READING TEXT
|---|

# S550 gas bottle sizes.



## Velocette (Jun 27, 2013)

Hi'
I want to fit 2 propane bottles to our newly bought S550. Does anyone know which ones will fit in the gas locker and give the maximum capacity? According to the Hymer handbook it will take two 11kg bottles. Flogas do an 11kg propane, but at 320mm diameter, they are too wide. The van came with one Maxigas 13kg butane bottle. these are only 300mm diameter, but with one in place there is only 290mm left. What do others use? With us wanting to use the van in Winter, it has to be propane.


----------



## kimbo4x4 (Jun 29, 2008)

Like you our Hymer E510 was designed to take 2x 11kg gas bottles.
Depneding on how long we are planning to be away and the time of year we carry either 2x 6kg lightwieght Calor propane or 1 x13kg and 1 x6kg lightwieght Calor propane - this fits at a squeeze.
.


----------



## sprokit (May 1, 2005)

Velocette said:


> Hi'
> I want to fit 2 propane bottles to our newly bought S550. Does anyone know which ones will fit in the gas locker and give the maximum capacity? According to the Hymer handbook it will take two 11kg bottles. Flogas do an 11kg propane, but at 320mm diameter, they are too wide. The van came with one Maxigas 13kg butane bottle. these are only 300mm diameter, but with one in place there is only 290mm left. What do others use? With us wanting to use the van in Winter, it has to be propane.


Hi

I presume by your description of the locker taking 2 x 11 kg bottles that your Hymer has the standard gas locker.

If that is so, then you'll be able to fit 1 x 13 kg & 1 x 6 kg Calor propane bottles, but not 2 x13 kg - however, if you decide to spend a bit of cash and fir Gaslow bottles, 2 x 11 kg Gaslow bottles fit in there easily (plus it's a lot easier on the back ).

I'm led to believe the larger Alugas bottles will fit as they're not as big around the circumference - but I have no experience of fitting or using Alugas bottles. :?

Weigh up to costs and the pros & cons, then make your decision.

Keith (Sprokit)


----------



## eurajohn (May 9, 2005)

Being a German vehicle the 11Kg referred to are the 11Kg German bottles which are smaller than the UK equivalent, although I think as others have stated the re-fillable variety are the same size as they are initially sourced via Poland or Germany so same size as the normal domestic ones.


----------



## fatwallet (May 18, 2006)

We have a s820 with two 11kg gaslow cylinders they fit in the locker no problem.

Len


----------



## charlieivan (Apr 25, 2006)

Unless for some reason Hymer have altered the size of their gas lockers then 2 x 11kg Flogas bottles should fit. We have had 2 Hymers and now an Eriba and all have managed to take 2 x 11kg Flogas. Have you tried to physically fit them in or are you just relying on measurements?


----------



## Velocette (Jun 27, 2013)

Thanks to all for the info. Gaslow would be perfect, but the initial cost is the constraint - cruise control is my next lump of money allocated. I had come to a similar conclusion of using one 11kg and one 6kg.

Charlievan's comment are interesting - I haven't actually tried to fit two Flogas 11kg. I will go to my local Flogas agent and see if they will let me try and fit two in the gas locker.


----------



## 113016 (Jun 5, 2008)

|---|

SUPPLIED MATERIAL
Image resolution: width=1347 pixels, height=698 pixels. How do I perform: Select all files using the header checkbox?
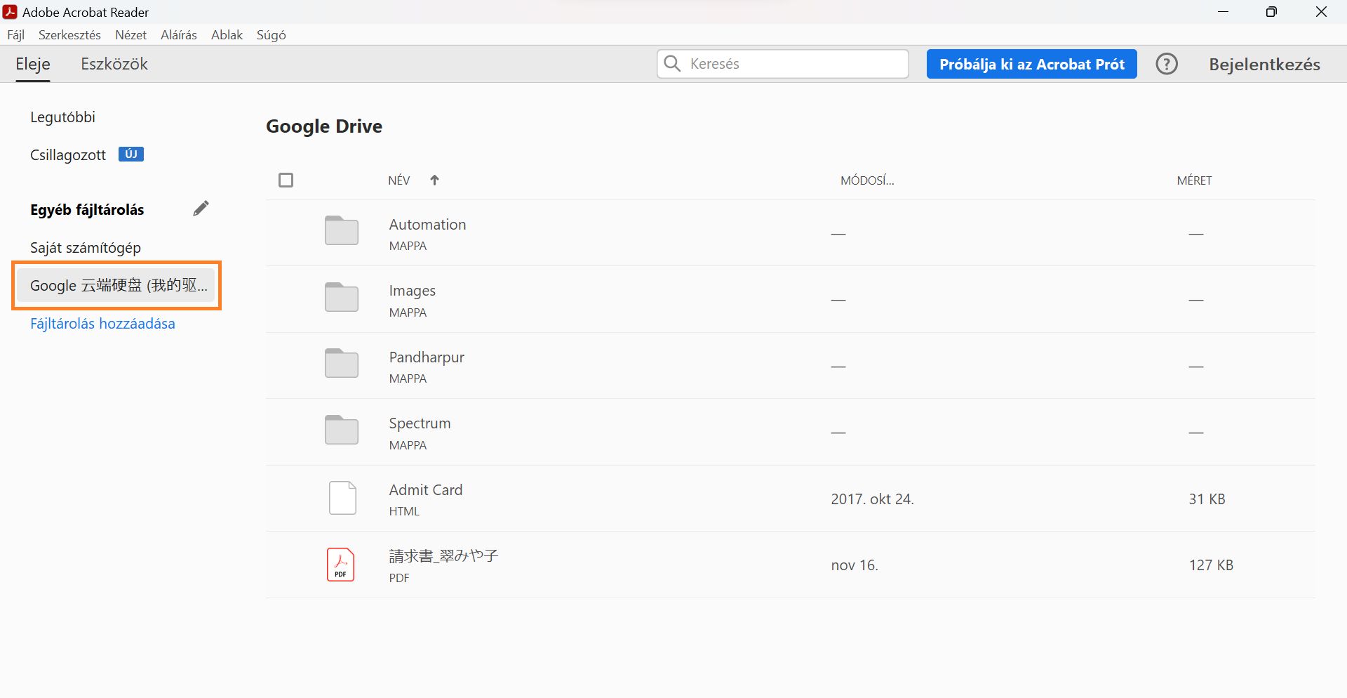click(286, 180)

|---|

EXERCISE INSTRUCTIONS
A - In the forum thread on S550 gas bottle sizes, rewrite the paragraph that begins "If that is so, then you'll be able to fit" as a short bulleted list that keeps its main facts.
B - Write the next part of the forum thread on S550 gas bottle sizes, starting after the last post header shown.

IN RESPONSE
A -
- A standard Hymer gas locker takes 1 x 13 kg and 1 x 6 kg Calor propane bottles.
- It does not take 2 x 13 kg bottles.
- For some extra cost, 2 x 11 kg Gaslow bottles fit easily.
- Gaslow bottles are also much easier on the back.

B -
Alugas 11kg light weight bottles, should be perfect

http://autogasleisure.co.uk/gasbottles.html


----------



## Velocette (Jun 27, 2013)

Alugas bottles look great - but cost more than Gaslow. Read where people have had trouble having them filled in Spain - and resorted to carrying a spare Calor - sort of defeats the object.

I went to my local Flogas depot and they very kindly allowed me to try two 11kg propane bottles. Charlievan was right - you can get two in the standard Hymer (550 in my case) gas locker. I'm looking around for a couple of empty bottles now.


----------



## 113016 (Jun 5, 2008)

Velocette said:


> Alugas bottles look great - but cost more than Gaslow. Read where people have had trouble having them filled in Spain - and resorted to carrying a spare Calor - sort of defeats the object.
> 
> I went to my local Flogas depot and they very kindly allowed me to try two 11kg propane bottles. Charlievan was right - you can get two in the standard Hymer (550 in my case) gas locker. I'm looking around for a couple of empty bottles now.


Hi Velocette.
I have refilled Alugas Cylinders quite a few times in Spain, along with other Countries, and I have never been refused.
Don't forget that Alugas are light weigh cylinders, so useful for payload!


----------



## Velocette (Jun 27, 2013)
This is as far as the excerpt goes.